Given the widespread belief that specific forensic profiles are rare, there has been some concern expressed at the finding of matching or nearly matching profiles in databases of less than 100,000. Such findings were predicted by Weir (2004), unaware that they had already been reported [Troyer, Gilroy and Koeneman (2001)] for the case of two profiles matching at nine of 13 loci. At the simplest level, the apparent discrepancy is merely an application of the birthday problem. If all DNA profiles have the same probability P, and if profiles are independent, then the probability of at least two instances of any profile in a set of n profiles is approximately 1 − exp(−n²P/2). This probability can be large even for small P and it can be 50% when n is of the order of $1/\sqrt{P}$. The widespread practice of collecting profiles from people suspected of, arrested for, or convicted of crimes has already led to the establishment of large databases: the National DNA Database (NDNAD) in the United Kingdom had over three million profiles in February 2006 and the Combined DNA Index System (CODIS) in the United States had over four million profiles in February 2007. These and other national databases are growing.

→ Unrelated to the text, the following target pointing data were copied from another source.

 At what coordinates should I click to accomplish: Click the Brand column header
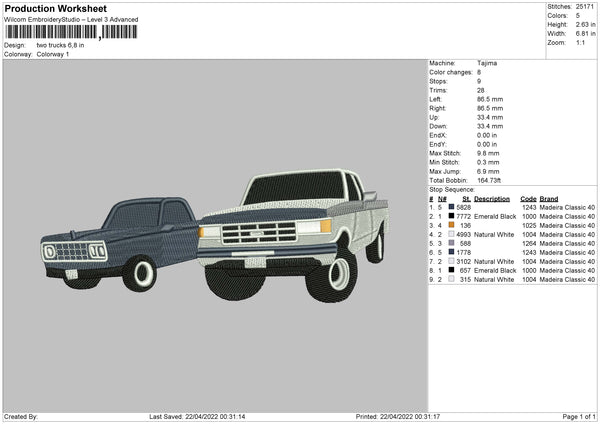(549, 198)
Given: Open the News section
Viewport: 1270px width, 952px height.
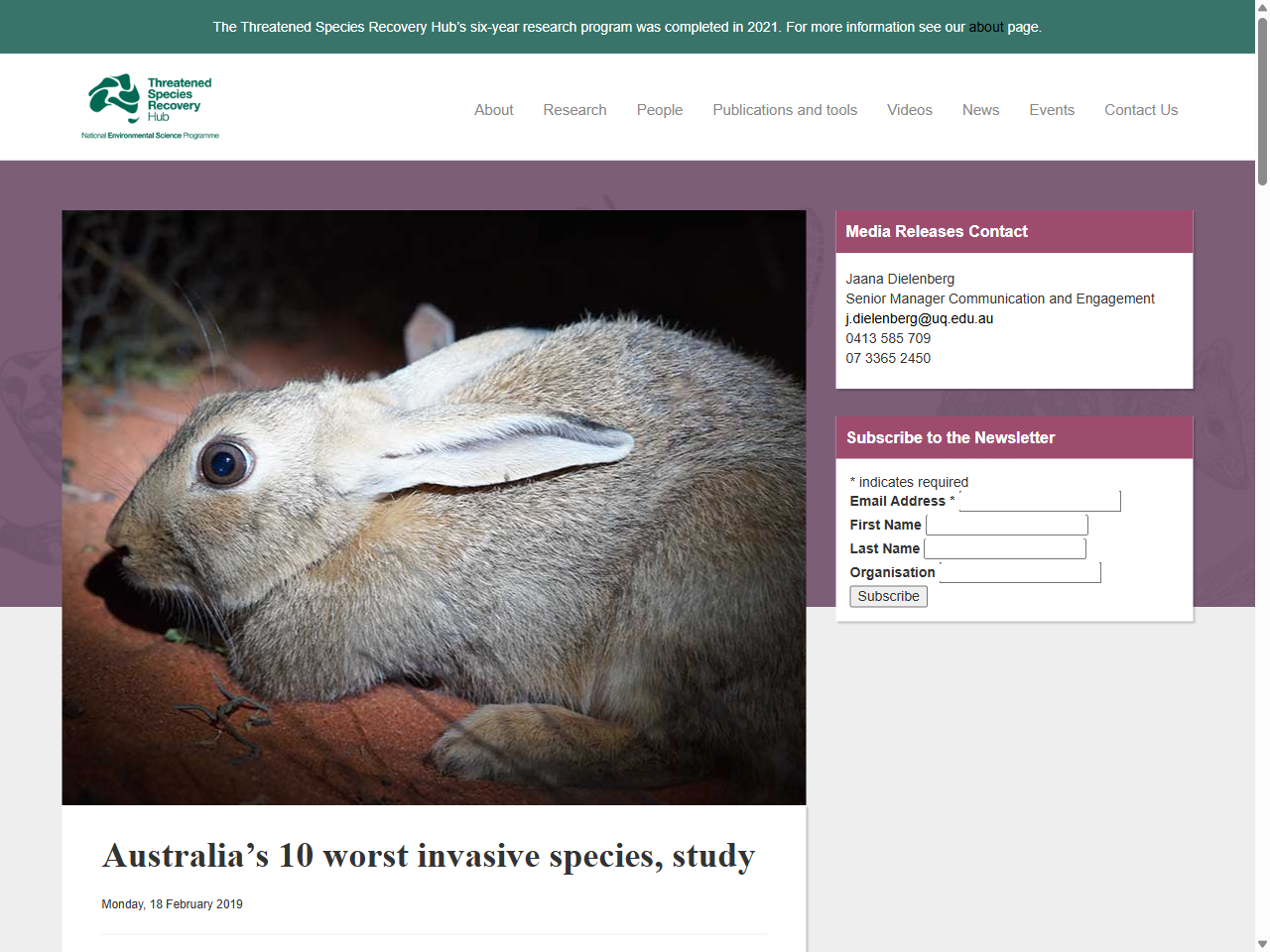Looking at the screenshot, I should [x=980, y=110].
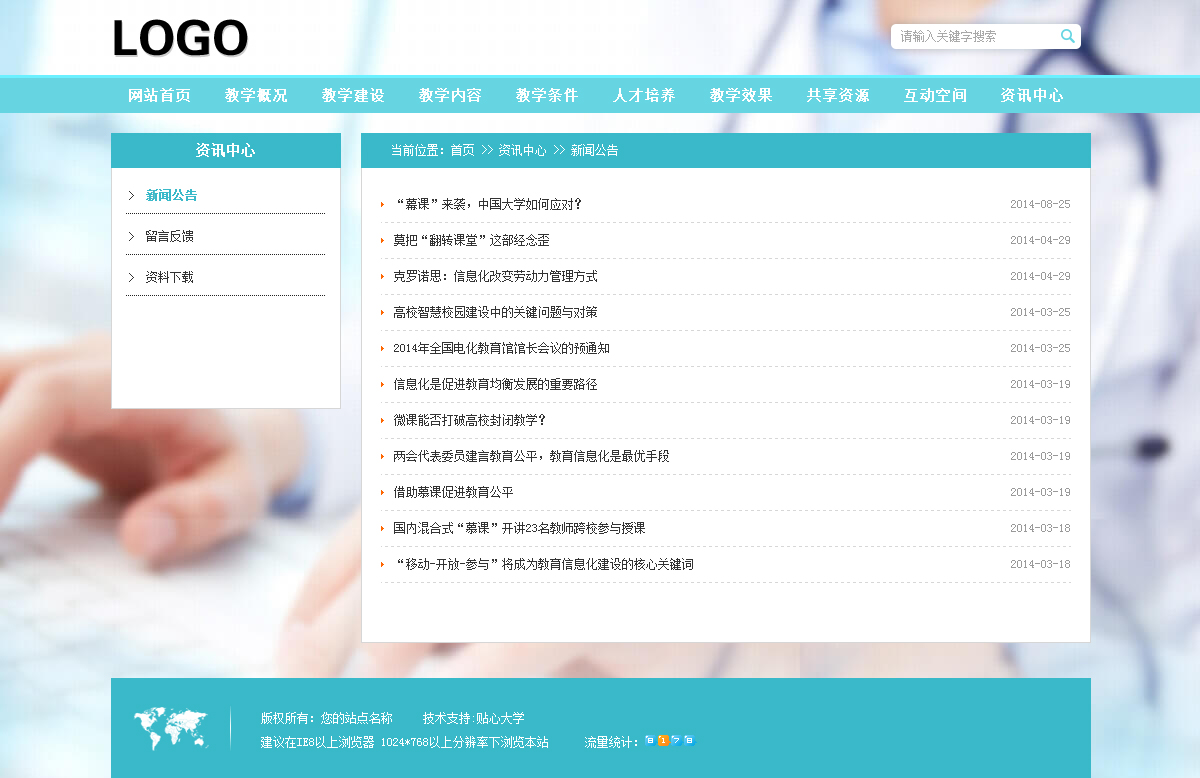
Task: Go to 教学内容 in the navigation bar
Action: [x=450, y=96]
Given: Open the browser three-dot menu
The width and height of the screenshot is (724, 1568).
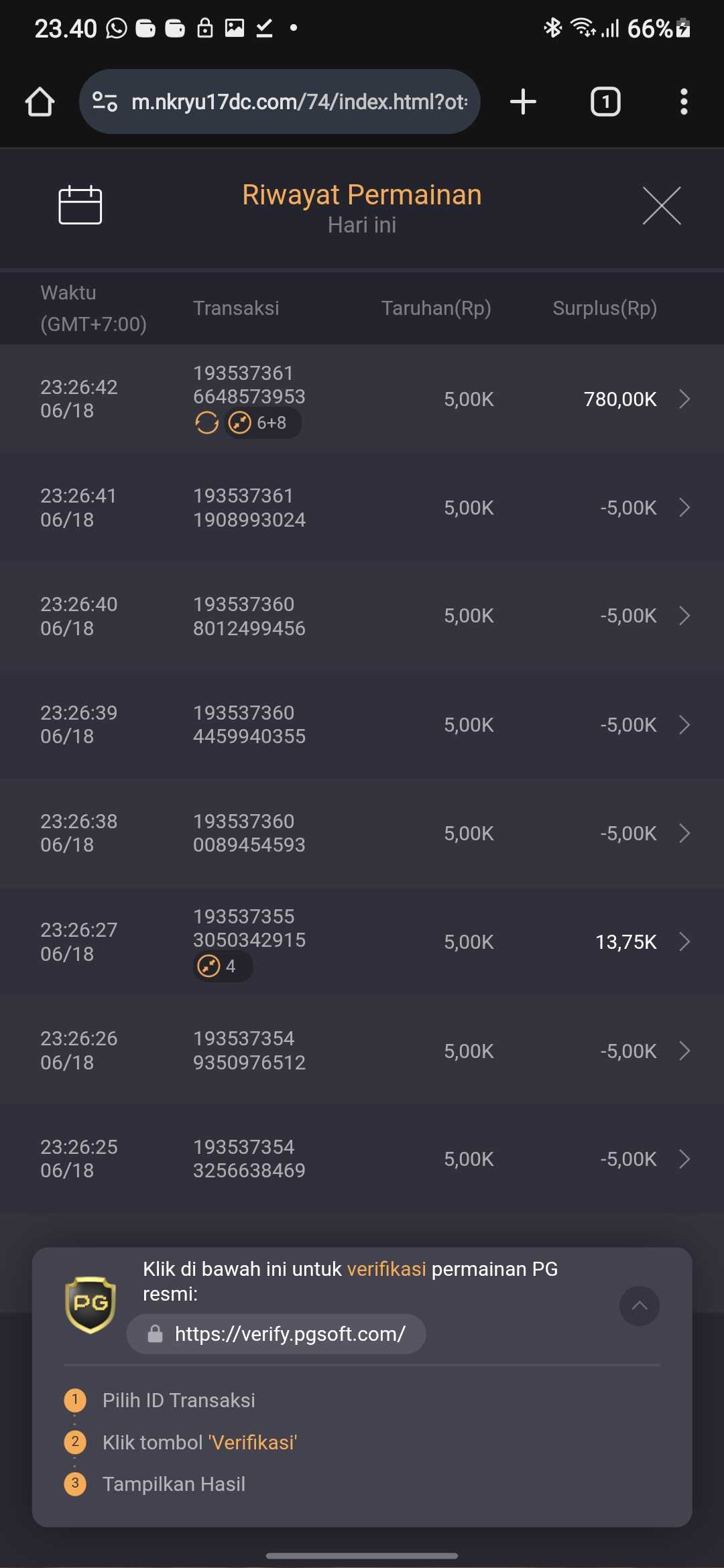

This note has looked a little more closely at the probability of finding matching profiles in a database. The first observation was that DNA profiles are genetic entities with evolutionary histories that impose dependencies among profiles. The formulation of dependencies was made for single loci, but there is empirical evidence [Weir (2004), Figure 1] that sufficiently large “correction” for dependencies within loci will also accommodate between-locus dependencies. This means taking sufficiently large values of the parameter θ.

Incorporation of “θ-corrections” for the case of unrelated individuals refers to the dependencies generated by the evolutionary process. These would not be detected from observations taken solely within a population, but they are necessary to enable predictions to be made. Predictions need to take variation among populations into account. Additional dependencies due to nonrandom mating, leading to within-population inbreeding, were considered by Ayres and Overall (1999).